■ **PASSAGE FOURNI**
■ ■ ■
17 Au contraire, la sagesse qui vient de Dieu
est d’abord droiture,
et par suite elle est paix, tolérance, compréhension ;
elle est pleine de miséricorde et féconde en bienfaits,
sans partialité et sans hypocrisie.
18 C’est dans la paix qu’est semée la justice,
qui donne son fruit aux artisans de la paix.
4, 1 D’où viennent les guerres,
d’où viennent les conflits entre vous ?
N’est-ce pas justement de tous ces instincts
qui mènent leur combat en vous-mêmes ?
2 Vous êtes pleins de convoitises et vous n’obtenez rien,
alors vous tuez ;
vous êtes jaloux et vous n’arrivez pas à vos fins,
alors vous entrez en conflit et vous faites la guerre.
3 Vous n’obtenez rien
parce que vous ne priez pas ;
vous priez, mais vous ne recevez rien
parce que votre prière est mauvaise :
vous demandez des richesses pour satisfaire vos instincts.
Nous rencontrons souvent dans la Bible le thème des « deux voies » : le voici sous la plume de Saint Jacques, cette fois. D’un côté, jalousie, rivalités, conflits et guerres ; de l’autre, paix, tolérance, compréhension, justice, miséricorde ; ce sont deux modes de vie qui s’opposent, deux « sagesses » au sens de « savoir-vivre ». Plus haut, Jacques a parlé d’une « sagesse terrestre, animale, démoniaque » (3, 15) ; ici, il parle de l’autre sagesse, celle qui vient de Dieu ; la première est la vie à la manière d’Adam, l’autre, celle vers laquelle nous devons tendre, celle de Jésus, le doux et humble de coeur.
Voilà pourquoi ce texte multiplie les oppositions : elles se ramènent toutes à une seule, l’opposition entre les deux sagesses, les deux comportements. Par exemple, « la jalousie et les rivalités » (v. 16) sont à comprendre par contraste avec ce qui est dit au verset suivant : « paix, tolérance, compréhension » ; et les « actions malfaisantes », par contraste là encore avec les « bienfaits » du verset 17. Qui est visé au juste ici ? Jacques ne nous le dit pas, mais il n’avait probablement pas besoin de préciser davantage pour être compris.
D’après les thèmes abordés dans le reste de la lettre, on peut émettre quelques hypothèses: les jalousies et rivalités pouvaient être d’ordre matériel ou d’ordre spirituel ; pour les conflits d’ordre matériel, il suffit de se rappeler tout le développement précédent sur les discriminations sociales entre riches et pauvres (2, 1-5; cf 23ème dimanche) ; sans parler de la mise en garde adressée un peu plus loin aux riches (5, 1-6 ; cf 26ème dimanche).
■ ■ ■
■ **EXTRAIT DE DONNÉES**
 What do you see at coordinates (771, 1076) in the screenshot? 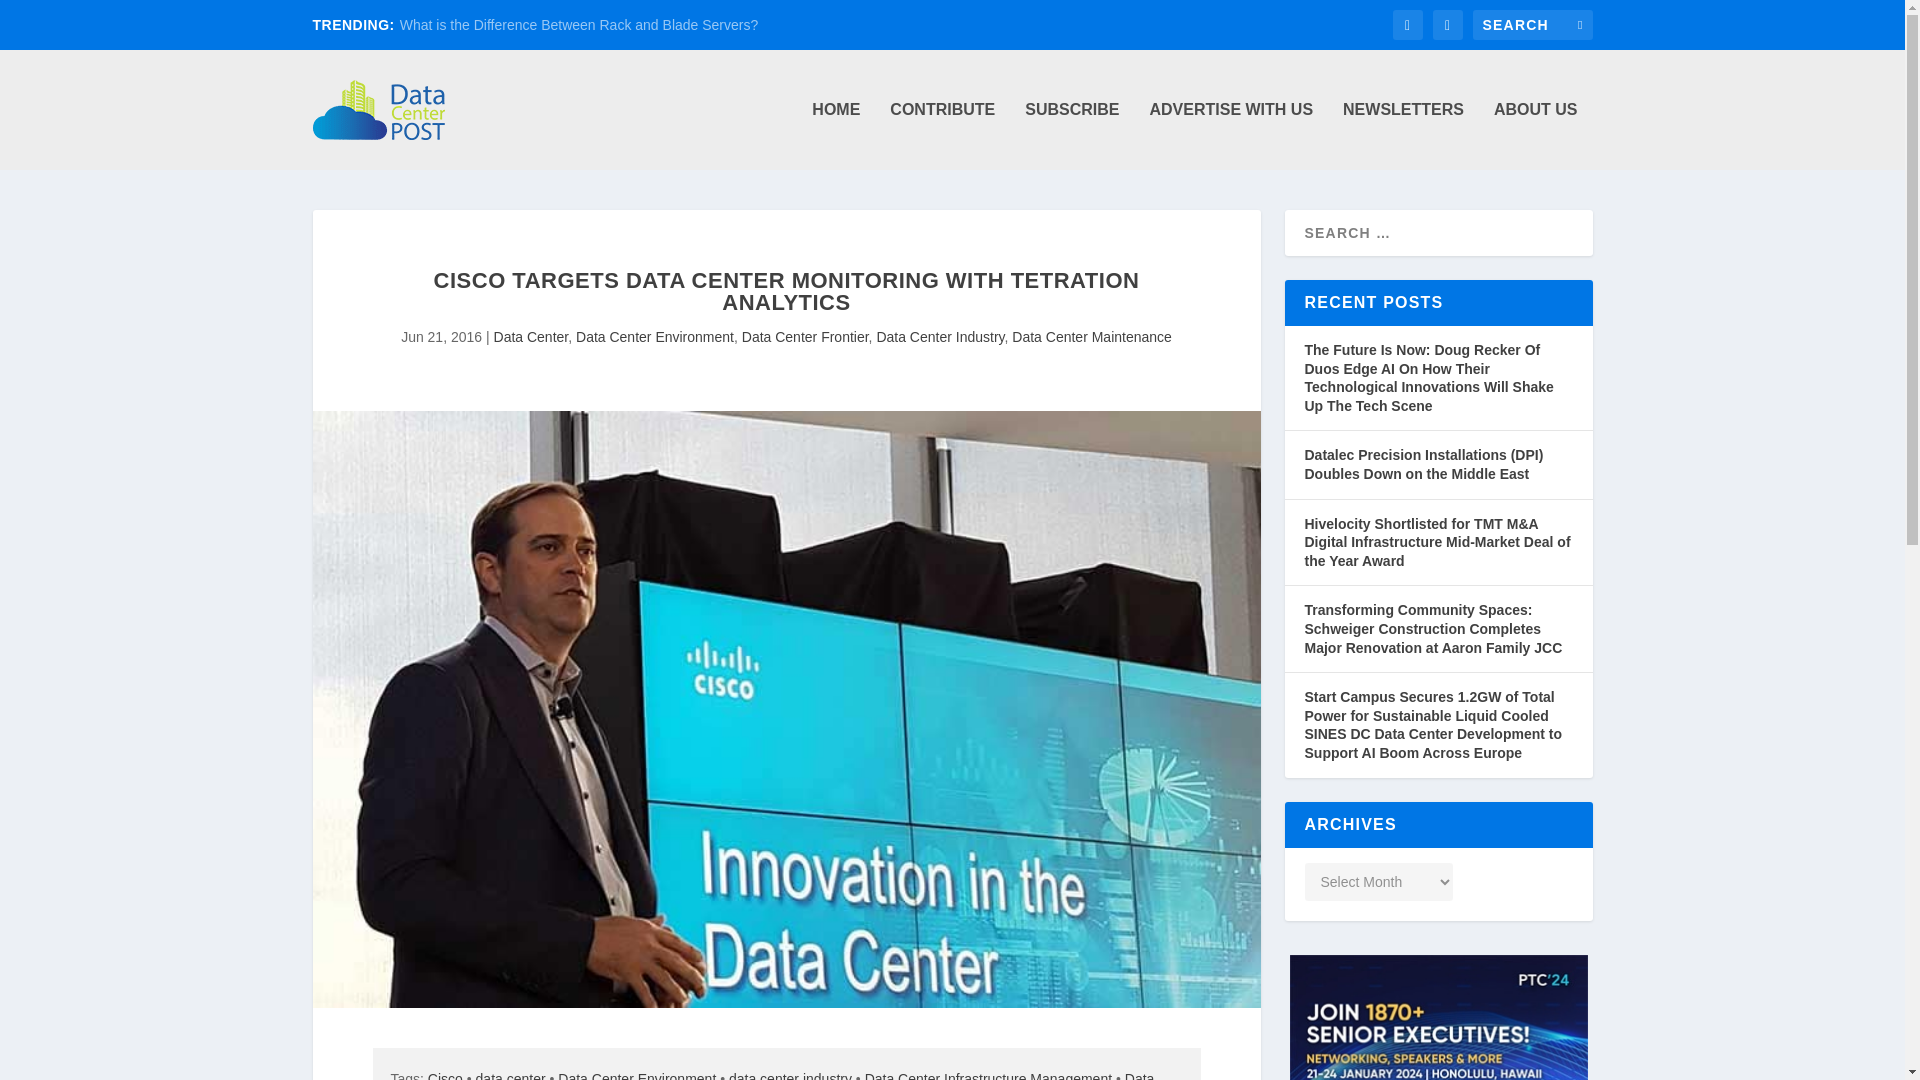
I see `Data Center Maintenance` at bounding box center [771, 1076].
■ ■ ■
■ **CONSIGNE 1**
Reformulez sous forme de liste le paragraphe du commentaire sur les deux sagesses qui commence par « Nous rencontrons souvent dans la Bible », en conservant ses faits essentiels.
■ **CONSIGNE 2**
Rédigez la suite du commentaire sur les deux sagesses à partir de sa dernière phrase.

■ **RÉSULTAT 1**
- Le thème biblique des « deux voies » apparaît ici sous la plume de saint Jacques.
- D'un côté figurent la jalousie, les rivalités, les conflits et les guerres. De l'autre figurent la paix, la tolérance, la compréhension, la justice et la miséricorde.
- Il s'agit de deux modes de vie opposés, deux « sagesses » au sens de « savoir-vivre ».
- Plus haut, Jacques a parlé d'une « sagesse terrestre, animale, démoniaque » (3, 15). Ici, il parle de celle qui vient de Dieu.
- La première correspond à la vie à la manière d'Adam. La seconde, vers laquelle nous devons tendre, est celle de Jésus, le doux et humble de cœur.

■ **RÉSULTAT 2**
Pour les conflits d’ordre spirituel, il est intéressant de noter au passage que le mot traduit ici par « jalousie » peut évoquer le fanatisme des idées. Il faut relire les versets qui précèdent juste notre lecture de ce dimanche : au début de ce chapitre 3, Jacques met en garde les fidèles contre ce qu’on pourrait appeler les « méfaits de la langue » : « La langue est un petit membre et se vante de grands effets… Avec elle, nous bénissons le Seigneur et Père ; avec elle aussi nous maudissons les hommes, qui sont à l’image de Dieu ; de la même bouche sortent bénédiction et malédiction. Mes frères, il ne doit pas en être ainsi. » (3, 5… 10). Un peu plus loin, il est encore plus clair : « Si vous avez le coeur plein d’aigre jalousie et d’esprit de rivalité, ne faites pas les avantageux et ne nuisez pas à la vérité par vos mensonges. » (3, 14). Le risque ne devait pas être seulement hypothétique puisqu’il l’a évoqué dès le premier chapitre : « Si quelqu’un se croit religieux sans tenir sa langue en bride… vaine est sa religion. » (1, 26).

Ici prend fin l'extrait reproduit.